Registration of Births, Deaths and Marriages (Scotland) Act 1965
- Parliament of the United Kingdom
- Long title: An Act to make new provision as respects the registration of births, deaths and marriages in Scotland, and as respects the recording of changes of name or surname there, and for purposes connected therewith.
- Citation: 1965 c. 49
- Territorial extent: Scotland

Dates
- Royal assent: 5 August 1965
- Commencement: 1 January 1966

Other legislation
- Amends: Marriage (Scotland) Act 1939; Secretary for Scotland Act 1885;
- Amended by: Statute Law (Repeals) Act 1974; Marriage (Scotland) Act 1977; Adoption (Scotland) Act 1978; Statute Law (Repeals) Act 1981; Law Reform (Miscellaneous Provisions) (Scotland) Act 1985; Law Reform (Parent and Child) (Scotland) Act 1986; Age of Legal Capacity (Scotland) Act 1991; Statute Law (Repeals) Act 1993; Scotland Act 1998; Human Fertilisation and Embryology (Deceased Fathers) Act 2003; Human Fertilisation and Embryology Act 2008; Marriage and Civil Partnership (Scotland) Act 2014;

Status: Amended

Text of statute as originally enacted

Revised text of statute as amended

Text of the Registration of Births, Deaths and Marriages (Scotland) Act 1965 as in force today (including any amendments) within the United Kingdom, from legislation.gov.uk.

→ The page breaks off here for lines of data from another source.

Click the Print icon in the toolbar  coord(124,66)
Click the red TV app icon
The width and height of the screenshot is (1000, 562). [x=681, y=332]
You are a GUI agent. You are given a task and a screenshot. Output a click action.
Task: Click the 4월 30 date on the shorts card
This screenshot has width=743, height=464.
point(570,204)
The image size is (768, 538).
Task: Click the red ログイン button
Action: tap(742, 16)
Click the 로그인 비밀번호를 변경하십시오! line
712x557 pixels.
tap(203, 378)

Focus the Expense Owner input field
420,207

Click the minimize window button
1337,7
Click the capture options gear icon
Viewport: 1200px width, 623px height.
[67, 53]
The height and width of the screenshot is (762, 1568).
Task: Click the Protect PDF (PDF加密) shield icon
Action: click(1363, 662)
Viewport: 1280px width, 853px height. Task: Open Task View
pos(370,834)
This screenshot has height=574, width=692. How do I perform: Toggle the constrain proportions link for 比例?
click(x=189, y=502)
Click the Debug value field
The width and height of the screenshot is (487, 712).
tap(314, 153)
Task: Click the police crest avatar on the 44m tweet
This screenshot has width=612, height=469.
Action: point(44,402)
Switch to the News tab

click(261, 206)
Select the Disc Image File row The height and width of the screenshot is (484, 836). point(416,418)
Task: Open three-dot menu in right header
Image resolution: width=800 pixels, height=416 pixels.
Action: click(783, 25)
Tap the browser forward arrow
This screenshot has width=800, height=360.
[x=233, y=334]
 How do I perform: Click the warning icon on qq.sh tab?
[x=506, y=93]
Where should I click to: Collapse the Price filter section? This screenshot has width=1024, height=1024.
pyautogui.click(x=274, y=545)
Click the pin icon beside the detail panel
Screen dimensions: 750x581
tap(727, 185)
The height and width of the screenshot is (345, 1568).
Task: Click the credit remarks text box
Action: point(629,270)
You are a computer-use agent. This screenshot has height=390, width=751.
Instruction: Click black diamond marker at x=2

= Registration of Births, Deaths and Marriages (Scotland) Act 1965 =

Act of the Parliament of the United Kingdom

The Registration of Births, Deaths and Marriages (Scotland) Act 1965 is an act of the Parliament of the United Kingdom, which amended the existing legislation controlling the registration system of births, deaths and marriages in Scotland founded in 1855. The act set out the roles, responsibilities and functions of the Registrar General for Scotland, and the ability of the Registrar-General to appoint other Registrars. The act also provides for a yearly report to be published by the Registrar-General delineating annual trends in Scotland's population - including estimated population size, birth rates, death rates and migration rates to be presented to Scottish Ministers.

The act has been substantially amended in many areas with succeeding legislation, such as the Local Government (Scotland) Act 1973, the Marriage (Scotland) Act 1977, the Adoption (Scotland) Act 1978, the British Nationality Act 1981 and the Scotland Act 1998. The Scotland Act transferred overall control of the Registrar General for Scotland and the General Register Office for Scotland from the Scottish Office to the Scottish Executive- the devolved government of Scotland. However many of the central functions of the General Register Office for Scotland continue to be governed by the act.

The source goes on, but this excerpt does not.